One of these was to dump their rubbish on the banks of the nearest river and wait for a flood to remove it for them.
This technique gained them international accolades for working hand in hand with nature. But the real breakthrough was like many great ideas, simple. An idea, in fact, so simple it had the whole nation wondering why they hadn’t thought of it earlier. Instead of transporting their rubbish to the edge of town or to the riverbank, why not just open the front door and biff it directly into the street? And so they did, to national acclaim.
Thus Peru, in 2018, became the Fly Tipping World Champions, and have held the title ever since. Not many people know that...
My trip into Lima is uneventful. With a population of 10 million it’s hard for me to get my head around the size of this city. I spend two hours lane-splitting and battling my way through to my destination, a B&B in the affluent suburb of Miraflores near the city centre. It’s a charming old single-story building, set amongst the newer high-rise apartments. A survivor from a bygone era, as is its lovely hostess. It reminds me of the hotel in the movie starring Judy Dench and set in India, called ‘Best Exotic Marigold Hotel’. Lots of old-fashioned charm with a good layer of patina.
I shared my breakfast table with my English-speaking hostess, and she was bemoaning the fact that climate change meant Lima was constantly in cloud these days and seldom saw blue skies. I didn’t have the heart to tell her that three hours either side of the massive Peruvian capital the skies were bright blue, and that the cloud she thought she was living under was in fact a thick brown blanket of smog.
I spend the next few days on the Pan American, heading north, not far from, but never quite seeing the ocean. It’s mostly desert here and there’s not a lot of traffic, mostly large trucks. Now and again I see another motorcycle traveller, occasionally a foreigner on a small local bike laden down with gear, and now and then a North American rider. They’re easier to see, usually traveling in convoy on their BMWs, spotlights ablaze. It’s nice to get a wave from a fellow sufferer.
It’s a long way between towns with any decent accommodation. I stay in Trujillo and enjoy the best spag bol I’ve ever tasted at a great Italian restaurant.
The town square (Plaza de Arms) is busy in the evening.
But as always, venture far from the centre and it’s back to the depressing reality.
The Pan American reminds me of some roads in Outback Australia, with vast distances between roadhouses. Australian outback roadhouses are something to look forward to and almost compulsory stops for a break from the road.
Pan American roadhouses don’t quite have the same Outback charm...

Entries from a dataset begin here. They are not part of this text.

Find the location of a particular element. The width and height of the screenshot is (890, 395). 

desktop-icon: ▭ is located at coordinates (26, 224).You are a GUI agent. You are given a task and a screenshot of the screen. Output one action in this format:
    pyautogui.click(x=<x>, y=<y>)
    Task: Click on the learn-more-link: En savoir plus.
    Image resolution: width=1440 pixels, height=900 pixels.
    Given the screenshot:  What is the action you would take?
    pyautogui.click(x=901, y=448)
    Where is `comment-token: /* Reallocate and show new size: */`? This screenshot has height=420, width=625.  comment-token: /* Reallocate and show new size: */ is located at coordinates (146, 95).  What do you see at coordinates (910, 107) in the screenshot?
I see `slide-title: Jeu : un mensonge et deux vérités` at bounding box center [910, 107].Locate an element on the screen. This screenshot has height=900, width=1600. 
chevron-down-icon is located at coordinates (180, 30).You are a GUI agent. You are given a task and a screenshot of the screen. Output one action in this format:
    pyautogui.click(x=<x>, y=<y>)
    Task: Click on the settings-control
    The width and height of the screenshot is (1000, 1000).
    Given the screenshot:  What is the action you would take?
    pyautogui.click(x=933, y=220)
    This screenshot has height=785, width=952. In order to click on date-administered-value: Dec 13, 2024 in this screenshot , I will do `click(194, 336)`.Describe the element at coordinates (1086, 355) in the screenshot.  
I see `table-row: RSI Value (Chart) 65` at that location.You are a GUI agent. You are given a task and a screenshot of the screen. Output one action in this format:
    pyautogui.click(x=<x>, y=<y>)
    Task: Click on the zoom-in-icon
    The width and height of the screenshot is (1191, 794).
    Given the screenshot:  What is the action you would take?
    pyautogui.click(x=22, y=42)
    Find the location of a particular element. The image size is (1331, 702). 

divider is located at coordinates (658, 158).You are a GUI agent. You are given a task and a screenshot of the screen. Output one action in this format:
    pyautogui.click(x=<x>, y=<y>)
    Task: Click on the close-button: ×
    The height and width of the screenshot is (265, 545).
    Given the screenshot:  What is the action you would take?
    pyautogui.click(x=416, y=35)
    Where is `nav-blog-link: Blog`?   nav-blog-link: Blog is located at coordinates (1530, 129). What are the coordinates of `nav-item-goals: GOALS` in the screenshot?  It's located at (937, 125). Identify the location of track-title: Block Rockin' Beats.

At last we reach the coast at Mancora and I stay in a resort not far from the ocean. It’s winter and I’m the only guest. But it’s blue skies and 29 degrees and they have cold beer and a pool. It’s $40 per night including breakfast. What’s not to like?
In the morning I carry on up the coast.
Towards noon I reach the border with Ecuador. It’s a rather confusing border crossing with Peruvian immigration now inside Ecuador and customs still in Peru, but eventually all the paperwork is completed and I’m on my way.
So, how was Peru? Well, it’s a bit of a shithole really. On Muzza’s shithole scale, Peru receives an 8 out of 10, the same as Bolivia.